We woke up in a fog this morning. I know, I know, most of our friends would say that we wake up in a fog every morning! But we were in a fog in two ways. First, the cumulative fatigue had made us both a bit weary, so getting going was a little tough. Outside, there was a real fog. It was thick and a bit worrisome for us as we contemplated our day. On the one hand, a fog meant that the heat might be held in check. With heat warnings out over most of the eastern U.S. the thought of riding 70 miles in the mountains was troubling. Remember, I am Mr. Daunted. So, from that standpoint, we welcomed the fog. But the lack of visibility was scary. We were not concerned that we couldn’t see, but concerned that someone couldn’t see us.

Near Rosedale, VA

Luckily, the route we were riding started on a four-lane road, but turned off onto a country lane after only 2 miles. We have ridden on so many country lanes on this trip that you would think that it might get a little old. However, it seems like every road has its own personality and its own beauty, so it never gets old. Today was special because, as we were riding down this back-road, we saw several historical markers. Though none of them would have much significance to a large majority of people, it makes you think about all the history an area holds. Many of these markers date back to the time of the American Revolution. It is very interesting to think of all the people who have come before us and to see the same land they walked, and in some cases, the homes in which they lived.

The first part of the ride was relatively easy with rolling hills. It was refreshing to ride through the fog and see the countryside just open up as we rode. Then we came to our first big climb of the day near Clinch Mountain. It was a nasty wake up call. For those who ride, this climb was looked exactly like climbing 3 mile hill in Percy Warner Park. The only difference is that this climb was about 6-8 times longer. It was difficult but beautiful. Down the other side of the mountain, we were flying. It was really scary with lots of hairpin turns.

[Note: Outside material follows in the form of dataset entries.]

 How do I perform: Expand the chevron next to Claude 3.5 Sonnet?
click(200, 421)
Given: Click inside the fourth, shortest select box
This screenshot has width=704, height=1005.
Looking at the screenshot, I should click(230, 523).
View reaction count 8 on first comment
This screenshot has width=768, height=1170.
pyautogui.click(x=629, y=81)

Then we settled down into some more rollers as we pedaled into Hayter’s Gap. (All you Hayter’s out there, they have a gap named after you!)


The fog was lifted by the time we got to Meadowview. We got on a road that paralleled Interstate 81 for the last 45 miles or so of our ride. Though traffic was a bit hectic, long lines of visibility made things seem a little safer. We stopped in the town of Marion for a snack a little before noon. Then we hit the road again just as a thunderstorm hit. But it was just a baby and we rode out of it after about 3 miles, then about 3 miles later, we ran into another one, this one complete with lightning. It was a big dog. And you know me and dogs. We decided to sit this one out, found a store and had more health food. Most of you now know what that means…something that is 100% processed and has sugar in it. We sat and watched the storm pass over.

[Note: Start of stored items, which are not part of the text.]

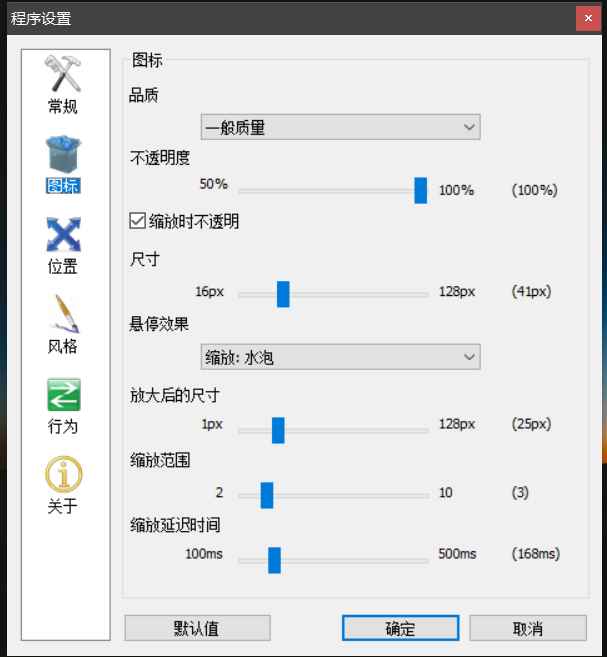
Task: Select the 图标 blue box icon
Action: click(x=62, y=155)
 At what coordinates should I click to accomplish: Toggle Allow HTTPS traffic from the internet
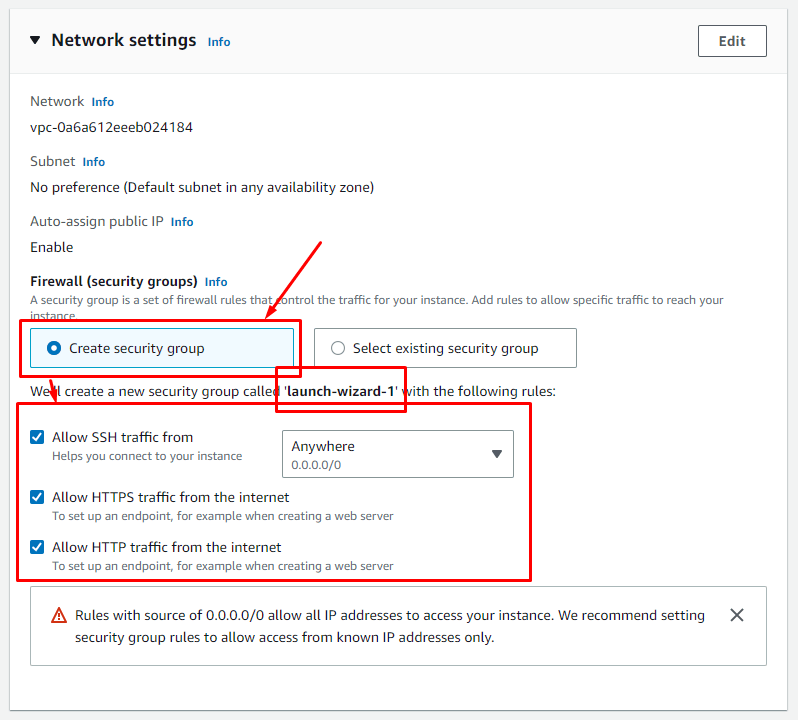(37, 497)
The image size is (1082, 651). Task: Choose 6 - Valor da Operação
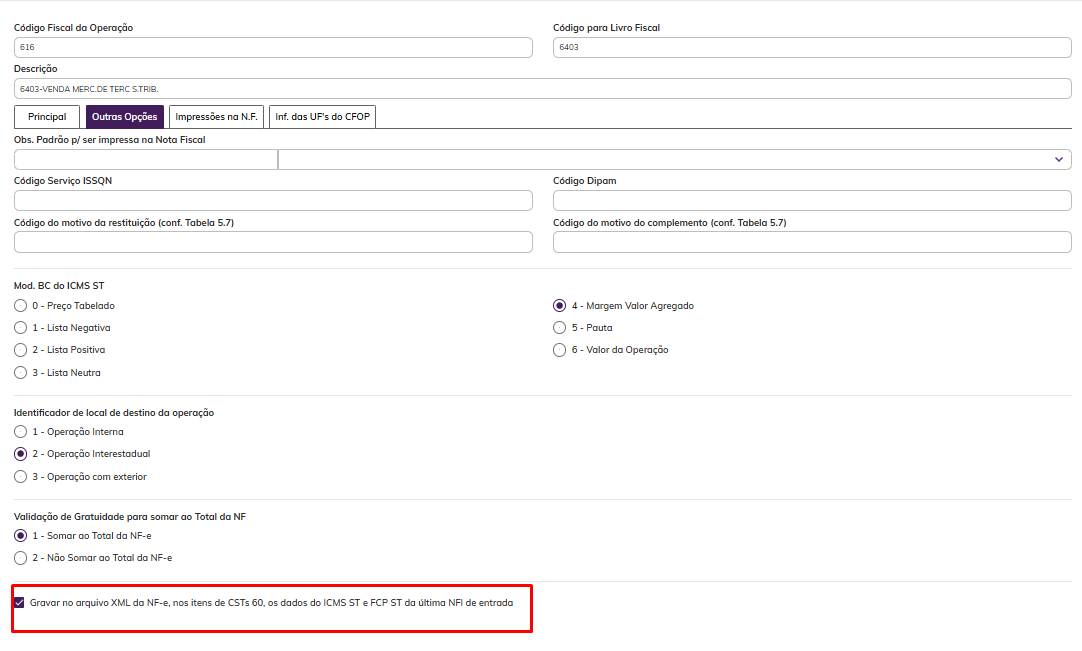coord(560,350)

When the thunderstorm passed, the result was that the oppressive heat we had feared was held at bay. Therefore, our last 18 miles into Wytheville over rolling hills ended up being pretty easy and pretty fast. We cruised though downtown Wytheville, which is just another beautiful little hometown, and found a motel the has actually been updated in the past 40 years so we are back in the lap of luxury in Wytheville, VA.

73 miles for the day. Back on track to make it to the coast by next Thursday or Friday.I apologize for our lack of pictures, but internet access here makes it almost impossible to upload. We are glad the real fog lifted and we think the personal fogs that we were in yesterday have lifted some. We both felt better at the end of the ride today than we did at the beginning. Total mileage, 3,285 so we think around 500 miles left to go! This is fun.



  1. Good work. Did you pass thru Damascus? Nice town. Have a good day tomorrow. If you ain’t in shape for the Blue Ridge Mountains by now, well, just sayin. 🙂 Have a good ride tomorrow and keep the pedals turning.

  2. It is awesome and you guys are wonderful for sharing it through this blog. Keep turning the pedals over, stay safe and be proud of yourselves for the distance you’ve covered. You and your positive attitude are truly inspirational!

  3. Glad you survived the dog and fog. Look forward to seeeing you soon.

  4. Head’em up and move’em out, keep them doggies moving (Rusty & Ray), Rawhide! You guys are awesome. Thanks for the call yesterday Ray… last time I checked I remain out of your age group, at least for one more year 🙂 Be safe.